In a passive aggressive relationship, nothing is provided for the other person to feel valued, appreciated or even seen. This is the most maddening of the consequences of PA behavior. Even when the passive aggressive is doing this because of his defense mechanisms (doesn’t want to connect for fear of rejection; because imagines he will be rejected), he ends being the main source of rejection for his spouse. It’s as if his brain is saying, “It’s okay to do it to you, if that’s what it takes so that you don’t do it to me”!
Husbands, in order for this appreciation business to work, you need to go beyond only thinking and move on to doing something.
- You need to say the words: “I like it very much when you wear this dress, because...”
- You need to express your gratitude: “When you are there to keep the house running even when I can’t help you, I feel so supported and grateful...”

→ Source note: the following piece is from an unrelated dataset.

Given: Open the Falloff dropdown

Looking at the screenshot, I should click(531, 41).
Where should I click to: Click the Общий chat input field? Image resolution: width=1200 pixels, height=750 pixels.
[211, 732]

- You need to do things for the other: “Let me do this heavy task for you...”;
“I just put gas in your car, so you don’t have to wake up earlier tomorrow”;
“All the bills have been paid, so one thing less to worry about for you...”
So here is the formula, in case you are inclined to try the easy way to stopping your passive aggressive resistance.
Find something positive in the other person, and find a word to describe it:
- When you ______ (take the dog out, are beside me at my dad’s funeral, took care of driving when I was sick)
- I feel ________ (grateful, supported, relieved)
- Because _________ (having you in my life makes it so much better).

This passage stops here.